START Page extract
But although I read the entire Bible from cover to cover many times over, I still fell prey to this power of this quest, to find my way in this world. When you get a job, you work extra hard to impress the boss. You do not feel fulfilled unless your efforts are recognized by promotions and pay raises. But that is not a God-like motivation. Sure, you want better things for your family. Your children are constantly whining for more stuff. “Dad, you are not keeping up!! The game you bought me on Friday (saying this on Sunday) has already been mastered. It is boring. But there are so many more games you can buy. Here is our shopping list.” And the madness continues. Both of our boys try to keep up with the latest gaming systems and games – but they are wasting their own money rather than mine. When I visited our younger son recently, I told him that I had a few games on my tablet, but they were all free, and I mute the ads when they come on. He rolled his eyes.
In playing video games, it is the perfect example of pleasure being meaningless. But you gain treasures and bonuses and other stuff. But those things can only be redeemed within the game so that you are even more addicted to the game. I had a very simple game that I had to play for about twenty minutes every day in order to get the daily bonus. But the bonus was boosters for the game or more daily free playing time. I quit playing it. When I realized the silliness, it became meaningless.
END Page extract
◆ **Complete the following**
(1) In the passage on video games and fulfillment, how did the younger son react when told that the games on the tablet were all free?
(2) In the passage on video games, change everything from "In playing video" down to "it became meaningless." so that "twenty minutes" becomes "half an hour".
START Recorded data
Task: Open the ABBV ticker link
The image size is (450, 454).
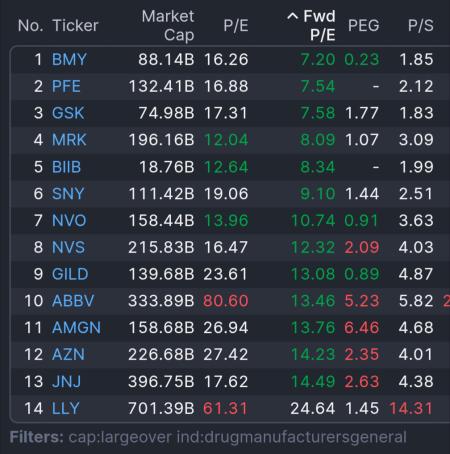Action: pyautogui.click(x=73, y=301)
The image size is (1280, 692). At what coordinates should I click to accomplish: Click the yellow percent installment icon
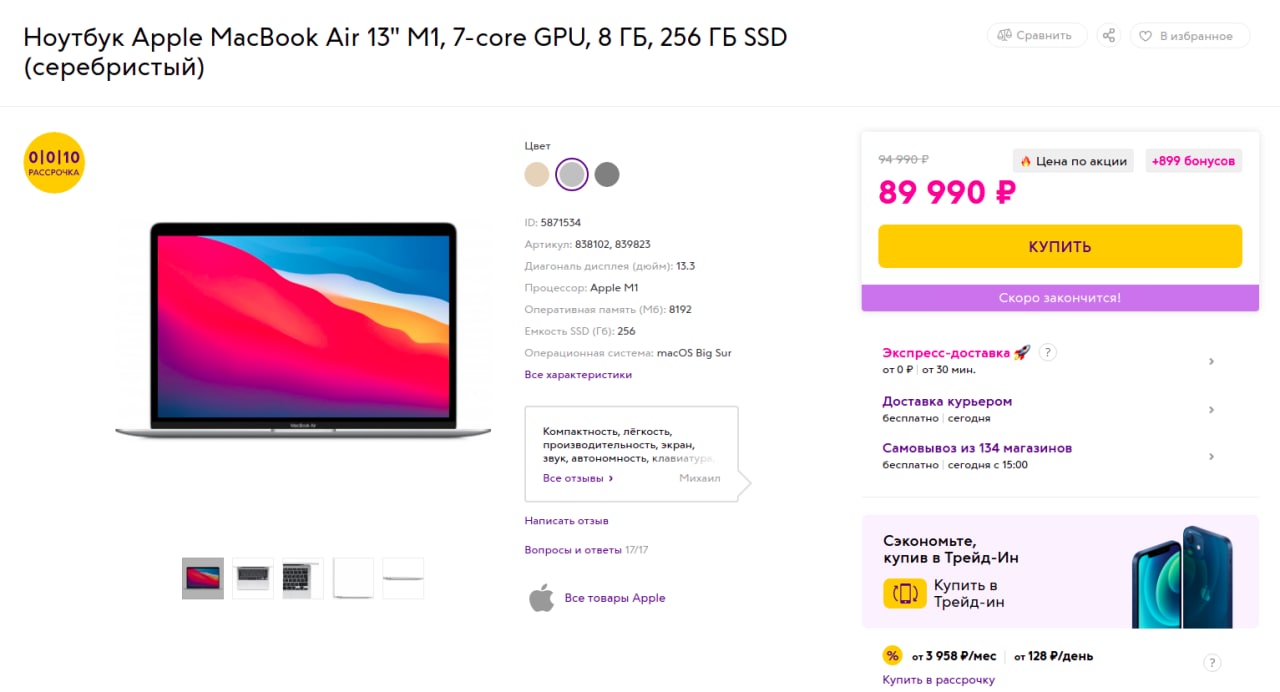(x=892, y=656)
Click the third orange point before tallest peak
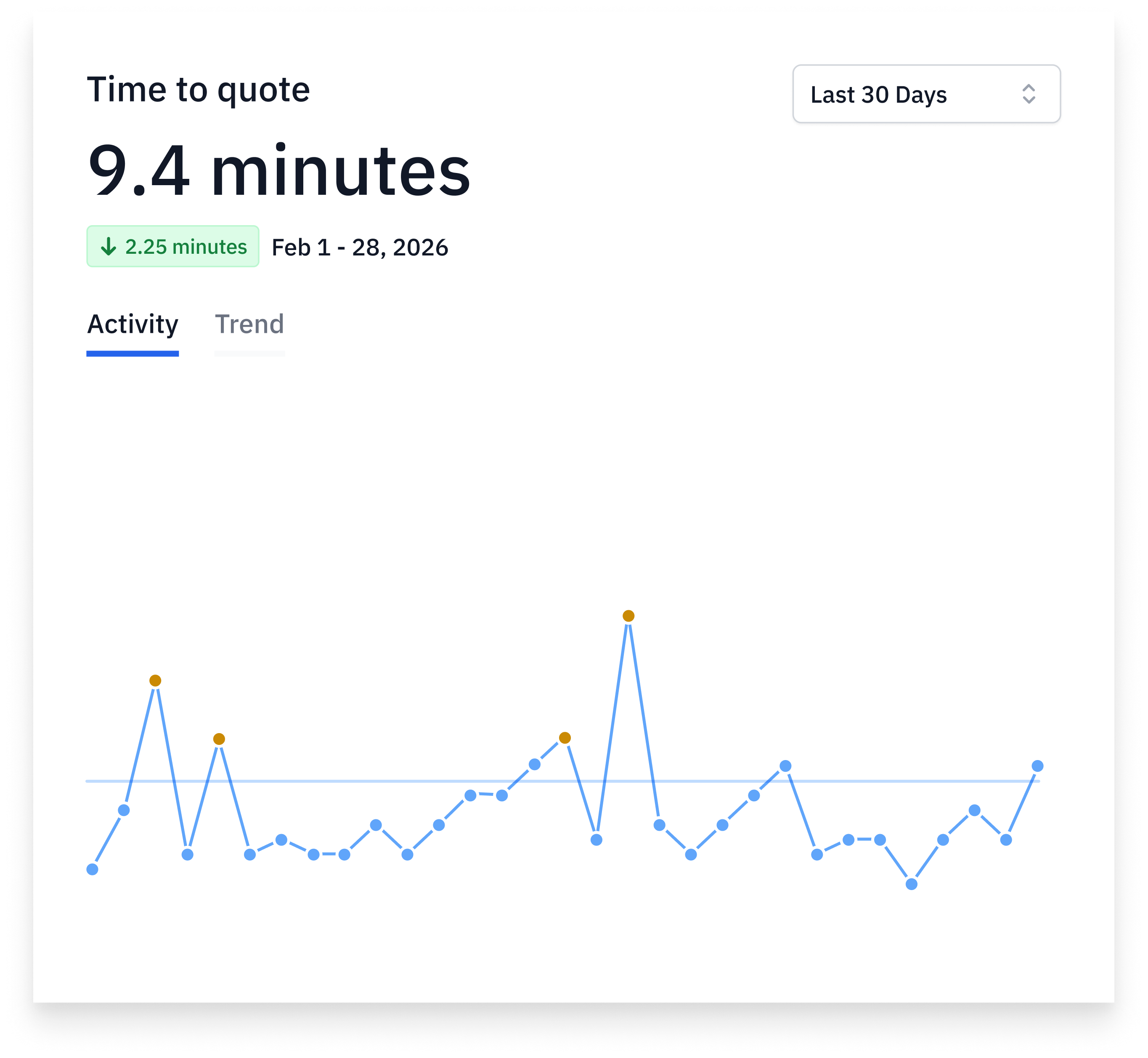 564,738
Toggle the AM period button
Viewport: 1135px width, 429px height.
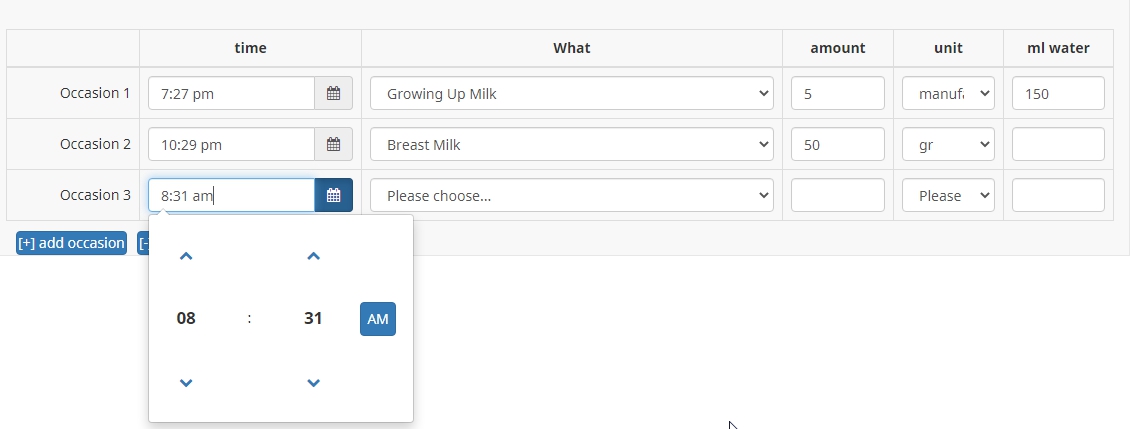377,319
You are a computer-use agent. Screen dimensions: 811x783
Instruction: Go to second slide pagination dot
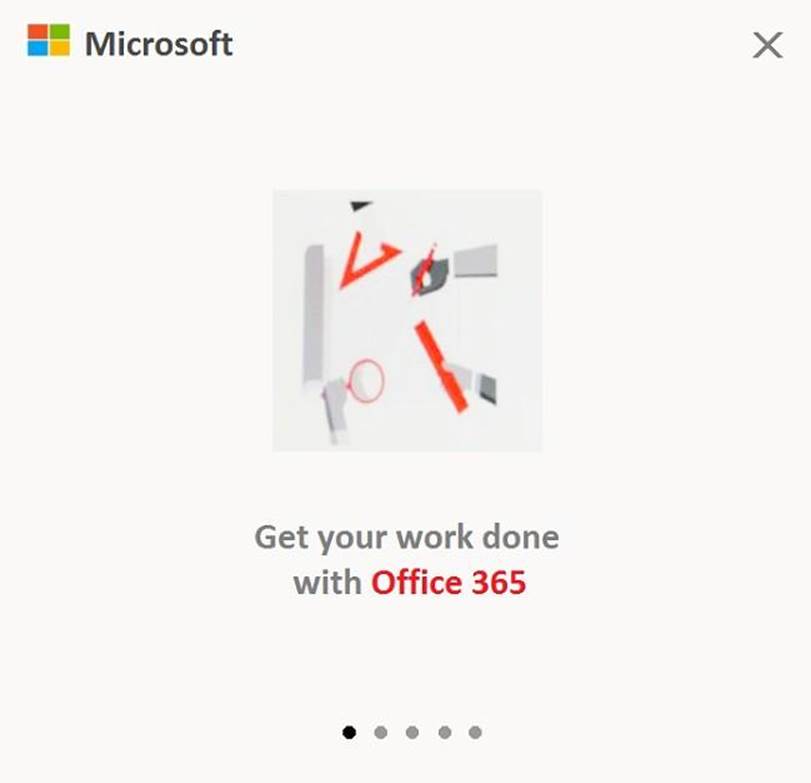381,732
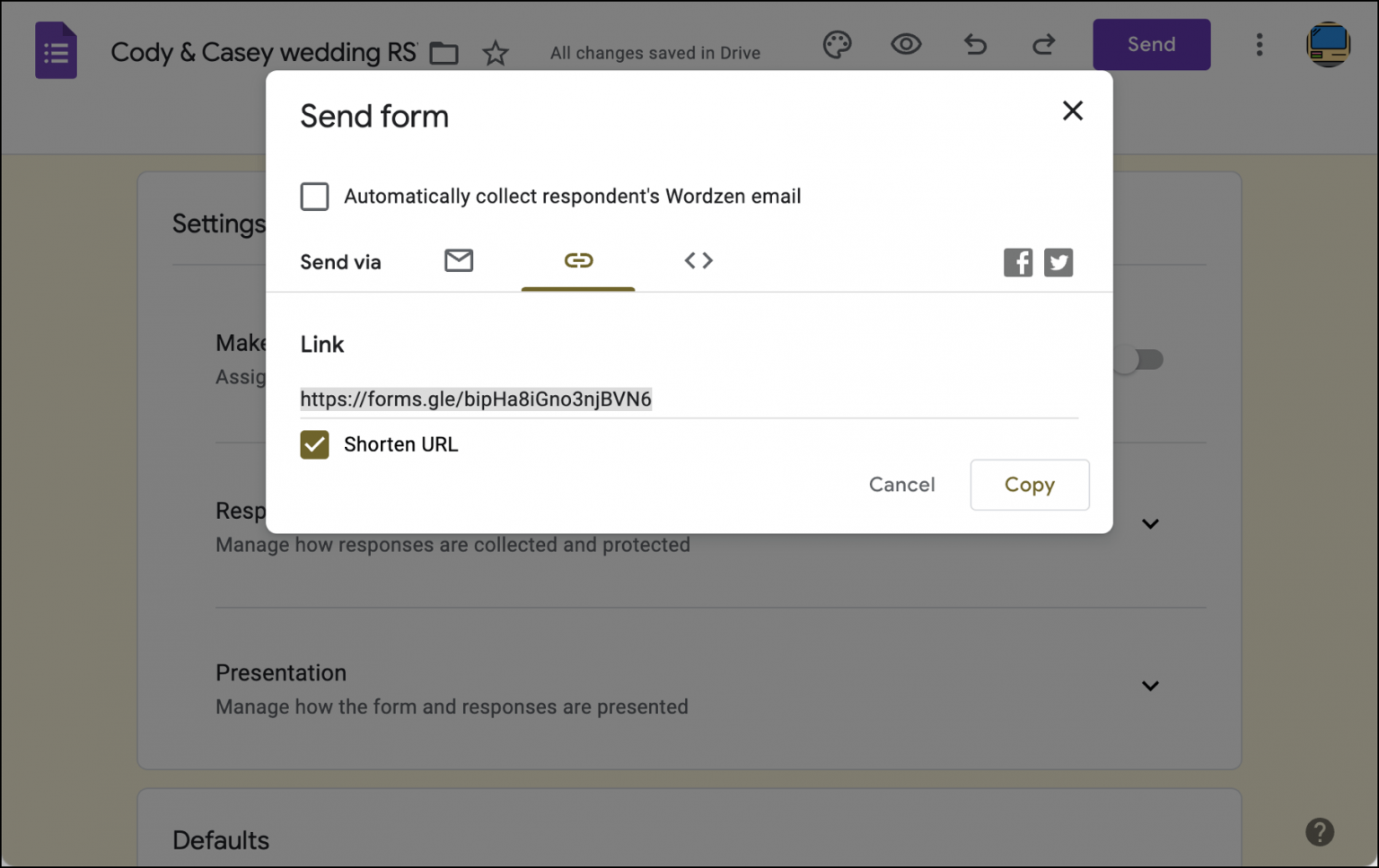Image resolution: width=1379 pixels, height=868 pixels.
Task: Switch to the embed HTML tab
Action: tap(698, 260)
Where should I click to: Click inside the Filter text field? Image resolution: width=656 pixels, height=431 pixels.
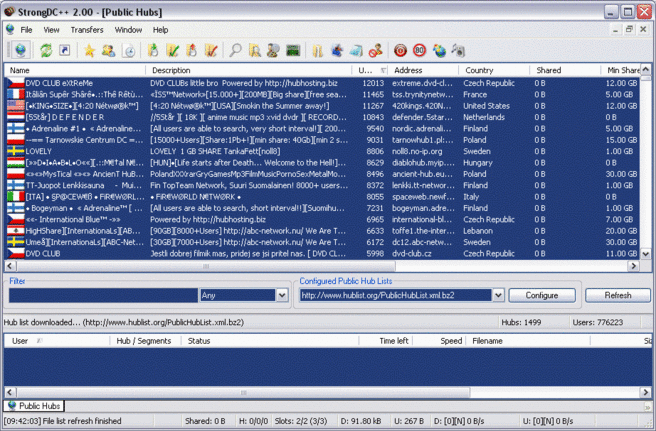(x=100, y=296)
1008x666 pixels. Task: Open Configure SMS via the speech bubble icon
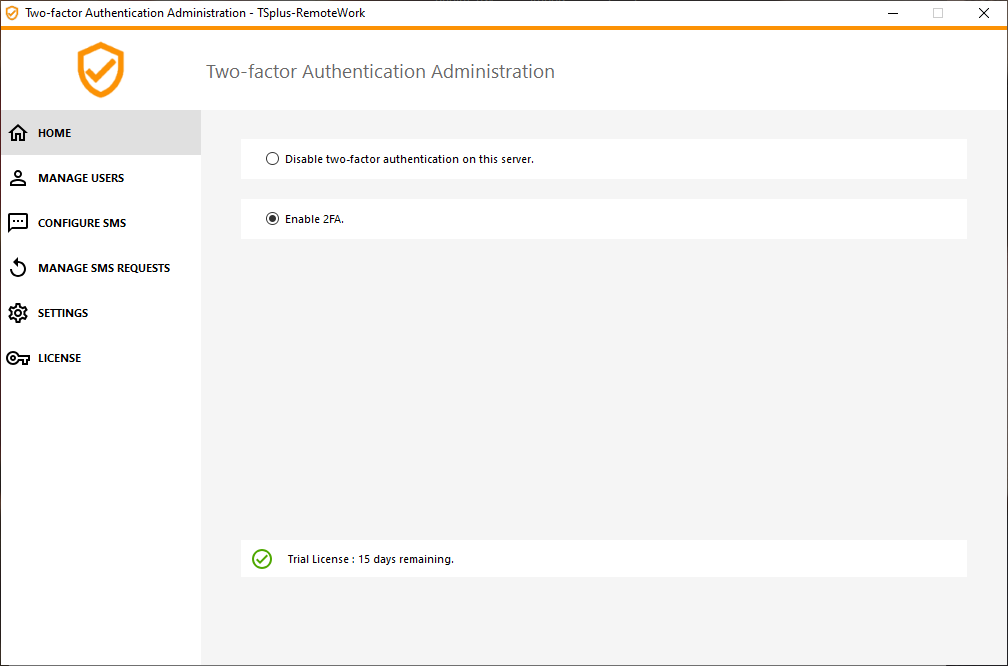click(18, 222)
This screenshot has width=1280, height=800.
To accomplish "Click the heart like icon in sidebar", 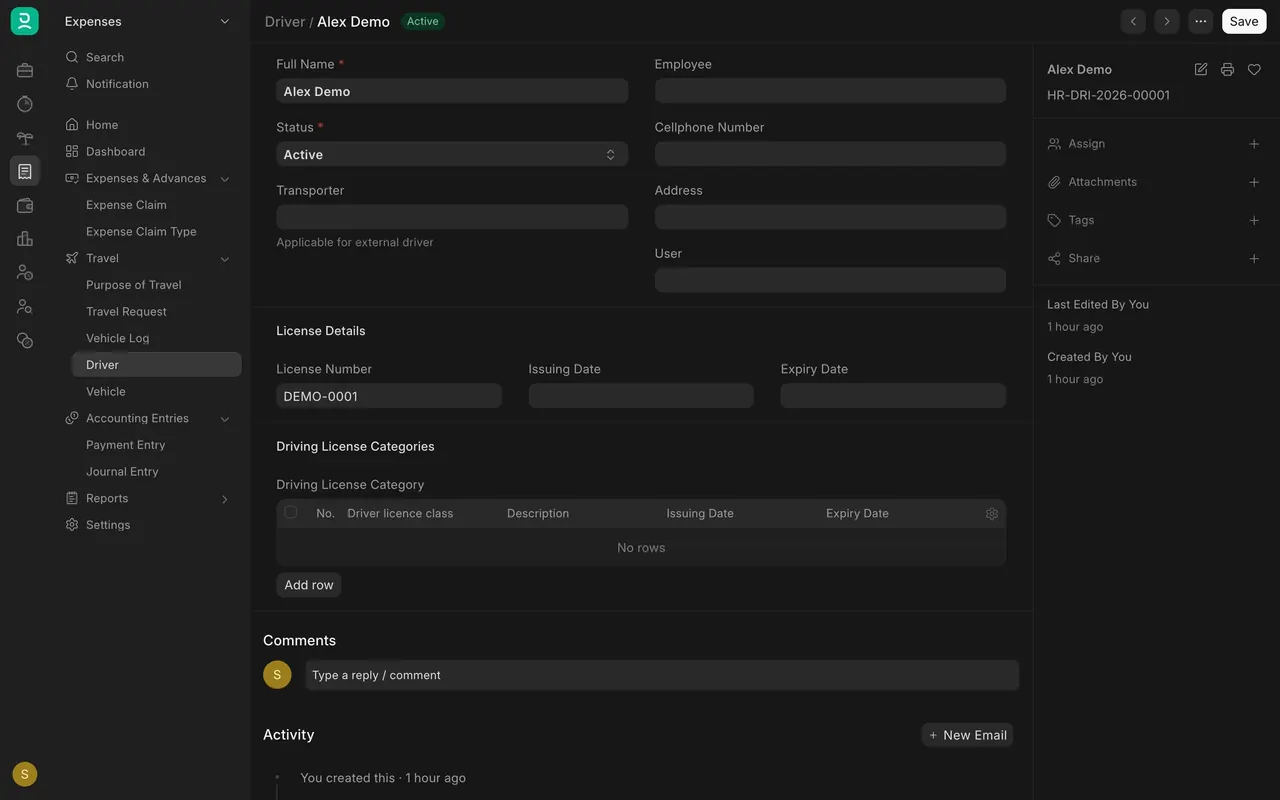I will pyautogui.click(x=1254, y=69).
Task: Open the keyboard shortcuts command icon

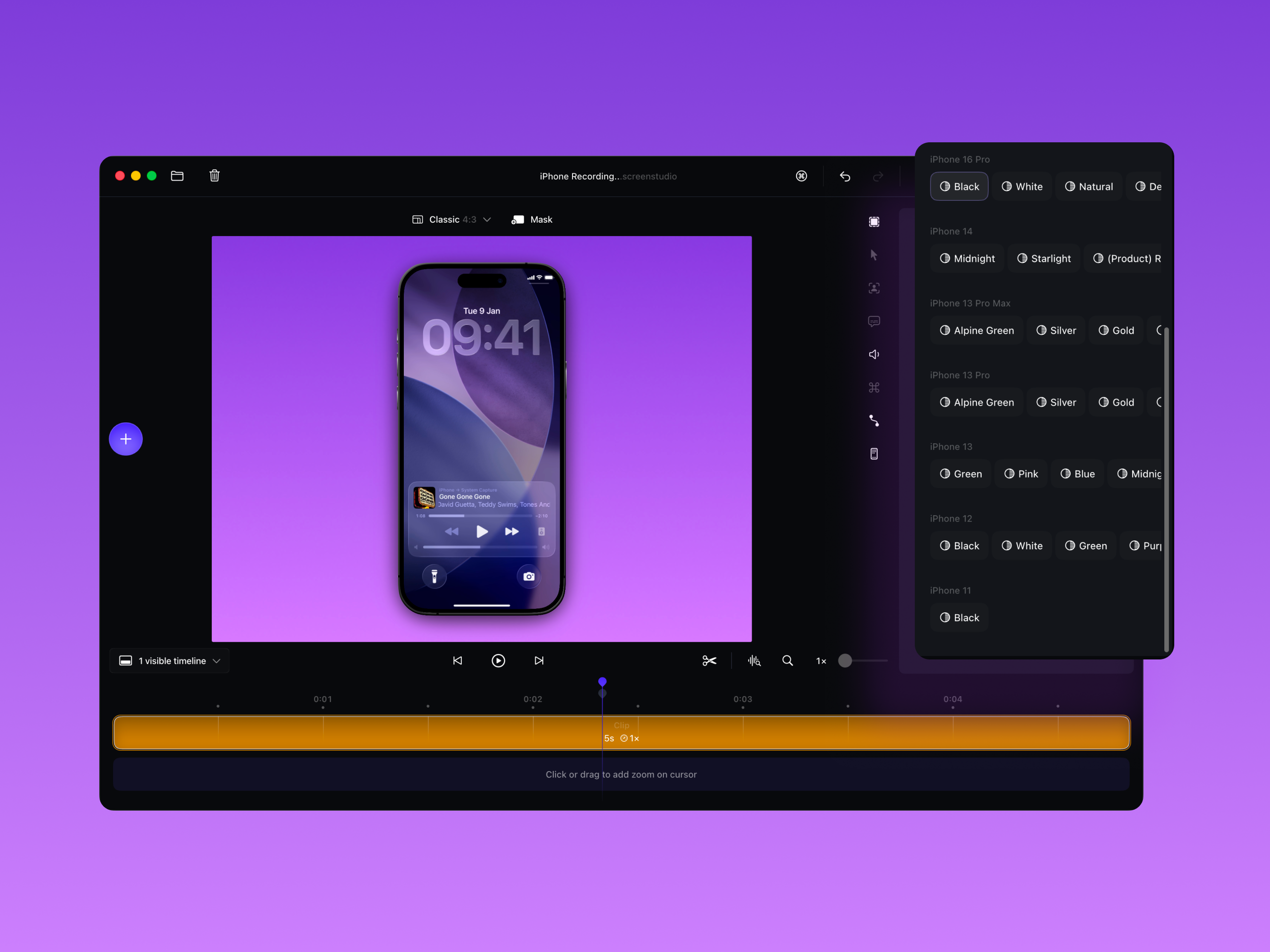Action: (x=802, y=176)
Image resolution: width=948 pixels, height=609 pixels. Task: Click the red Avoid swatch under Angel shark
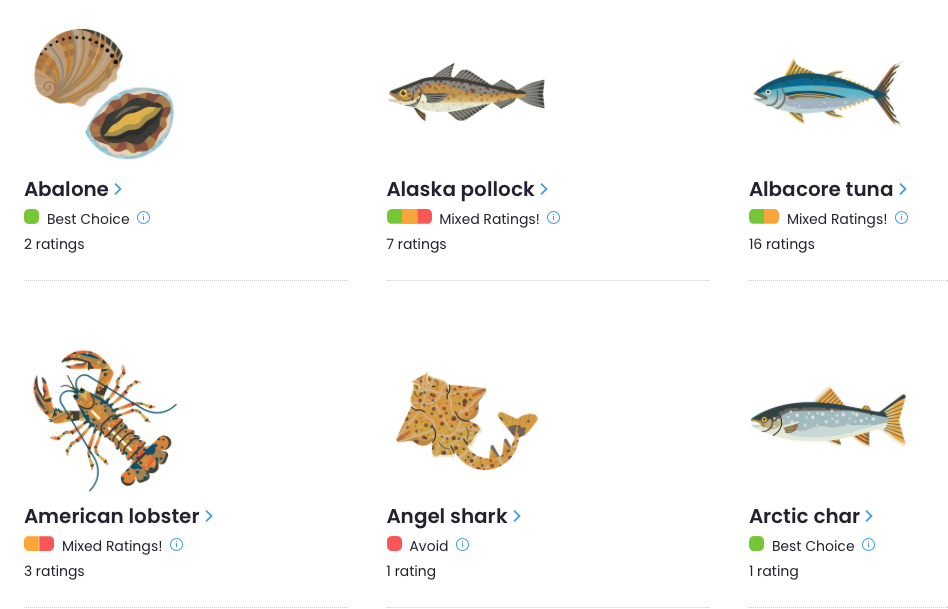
END Recorded data
◆ **In response**
(1) He rolled his eyes.

(2)
In playing video games, it is the perfect example of pleasure being meaningless. But you gain treasures and bonuses and other stuff. But those things can only be redeemed within the game so that you are even more addicted to the game. I had a very simple game that I had to play for about half an hour every day in order to get the daily bonus. But the bonus was boosters for the game or more daily free playing time. I quit playing it. When I realized the silliness, it became meaningless.